Dans un rare entretien accordé à l’AFP depuis sa modeste ferme des environs de Montevideo, José « Pepe » Mujica, 89 ans, ex-président de l’Uruguay de 2010 à 2015 et figure emblématique de la gauche sud-américaine, se réjouit du retour au pouvoir de son poulain Yamandu Orsi, élu dimanche à la tête du pays. Une victoire qu’il voit comme « un cadeau de départ » après une vie de lutte politique intense.
Surnommé le « président le plus pauvre du monde » pour avoir reversé la quasi-totalité de ses revenus de chef d’État à un programme de logement social, celui qui conduisait lui-même sa vieille Coccinelle durant son mandat accueille l’AFP chaussé de pantoufles et de vieilles chaussettes en laine, dans un salon où le temps semble s’être arrêté. Derrière lui, d’innombrables livres s’entassent, à côté de souvenirs de voyage, d’une statuette du pape François et d’une photo de Fidel Castro.
Un parcours de vie extraordinaire
Avant d’accéder à la plus haute fonction de l’État, Mujica a traversé une vie de lutte politique intense. Membre du mouvement de guérilla des Tupamaros dans les années 60-70, il est emprisonné et torturé durant la dictature militaire qui sévit en Uruguay de 1973 à 1985. Avec le retour de la démocratie, il devient député, sénateur, ministre, puis finalement président de 2010 à 2015.

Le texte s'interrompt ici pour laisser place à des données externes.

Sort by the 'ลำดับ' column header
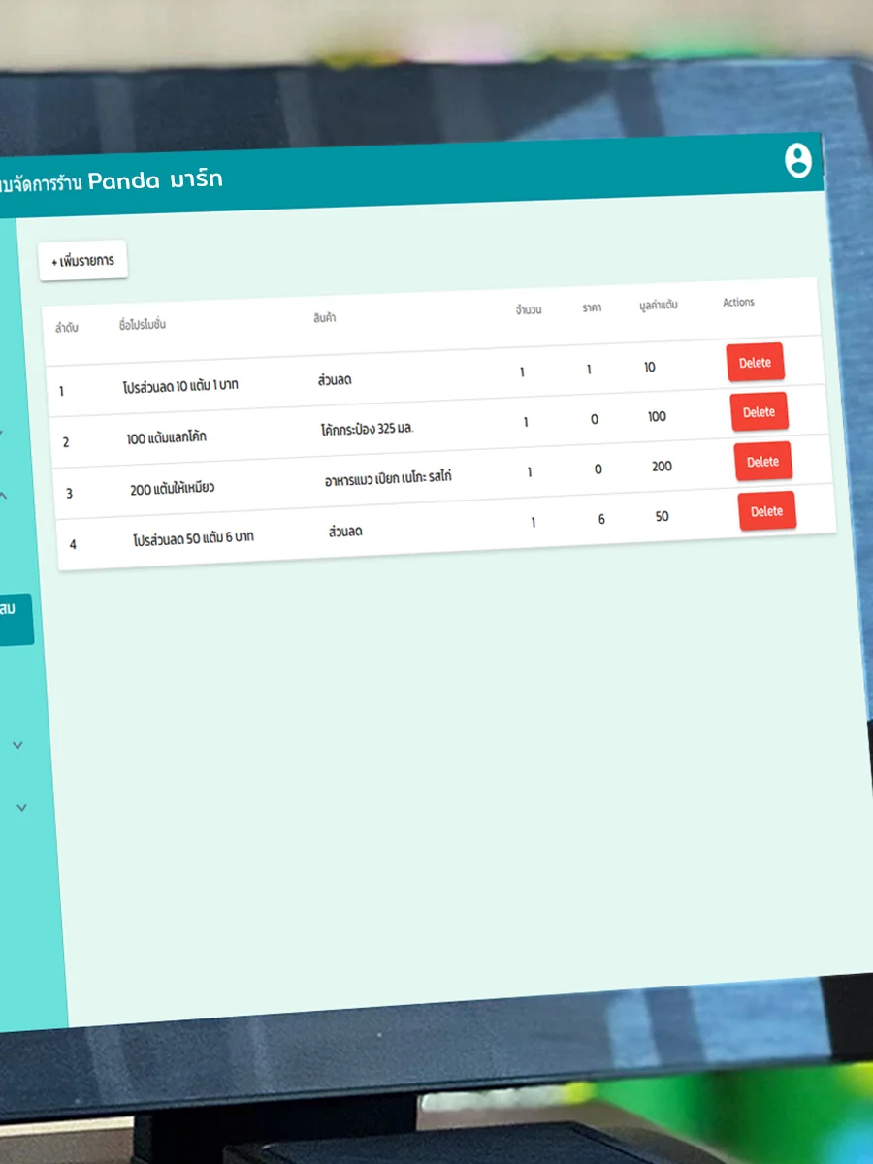 tap(67, 328)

Durant son mandat, l’Uruguay adopte des mesures progressistes pionnières comme la légalisation de l’avortement, du mariage homosexuel et du cannabis, une première mondiale en 2013. Des avancées sociétales majeures pour ce petit pays d’Amérique du Sud, longtemps considéré comme conservateur.
Dénonciation des dérives autoritaires
Mais celui qui a fait de la parole « une arme redoutable » n’hésite pas à fustiger « les régimes autoritaires » qui sévissent actuellement au Venezuela avec Nicolas Maduro et au Nicaragua avec Daniel Ortega, estimant que ces derniers « ne sont pas de gauche ». Il met aussi Cuba « de côté », reconnaissant que le système « ne marche pas » sur l’île castriste.

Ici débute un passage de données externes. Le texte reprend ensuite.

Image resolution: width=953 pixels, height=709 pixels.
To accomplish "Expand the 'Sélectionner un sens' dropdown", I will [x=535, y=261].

« L’autoritarisme en Amérique latine est un retour en arrière. (…) Ce qui m’énerve le plus, c’est quand ils jouent à la démocratie et qu’ils trichent. Ça c’est insupportable. »
José « Pepe » Mujica
L’ex-président uruguayen n’épargne pas non plus Evo Morales en Bolivie, qui entend revenir au pouvoir après avoir dirigé le pays de 2006 à 2019. « Dans la vie, il y a un temps pour arriver et un temps pour s’en aller », tranche-t-il. Quant à la cheffe du péronisme argentin Cristina Kirchner et l’arrivée au pouvoir de Javier Milei, il la qualifie sans détour de « folie ».
L’hyperinflation, terreau des extrêmes
Pour Mujica, la victoire de Milei en Argentine est « une leçon sur ce que l’hyperinflation peut faire à un peuple », comparant la situation à celle de l’Allemagne avant l’arrivée au pouvoir d’Hitler :
« La République de Weimar s’est effondrée et les gens ont voté pour Hitler à cause d’un processus d’hyperinflation. L’Allemagne était le pays le plus cultivé et le peuple allemand, désespéré, a fait une chose barbare. Le peuple argentin a également fait quelque chose de barbare. »

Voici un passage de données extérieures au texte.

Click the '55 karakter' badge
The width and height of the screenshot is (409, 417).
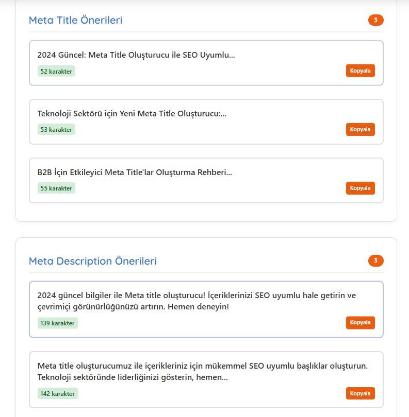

L’ancien guérillero s’inquiète aussi pour le Brésil, où son « vieil ami » Lula effectue son 3ème mandat sans avoir de successeur désigné, ce qui constitue selon lui « le malheur » du pays. Sur l’accord commercial entre l’Union européenne et le Mercosur, il estime qu’il ne sera jamais ratifié en raison de l’opposition des agriculteurs français.
Un monde en perte d’espoir
Mais plus que la géopolitique, c’est l’évolution de nos sociétés consuméristes qui préoccupe « Pepe » Mujica au crépuscule de sa vie. Il déplore que « beaucoup de gens confondent l’être et l’avoir » et regrette que la jeunesse actuelle n’ait plus « la capacité de rêver » un monde meilleur, contrairement à sa génération.
« On a fait des erreurs dans notre jeunesse, mais nous avions la capacité de rêver. On croyait qu’on allait construire un monde meilleur. (…) Quel espoir les jeunes ont-ils aujourd’hui pour un monde meilleur? Nous avions une utopie, ils n’en ont pas. »
Un constat amer pour celui qui aurait aimé pouvoir en faire « encore plus » afin que « plus personne ne souffre de la faim ». Mais José Mujica veut croire que les nouvelles générations sauront, à leur manière, bâtir une société plus juste et solidaire. Un combat de tous les instants, pour ce « philosophe stoïcien » qui n’a jamais renoncé à ses idéaux malgré les épreuves.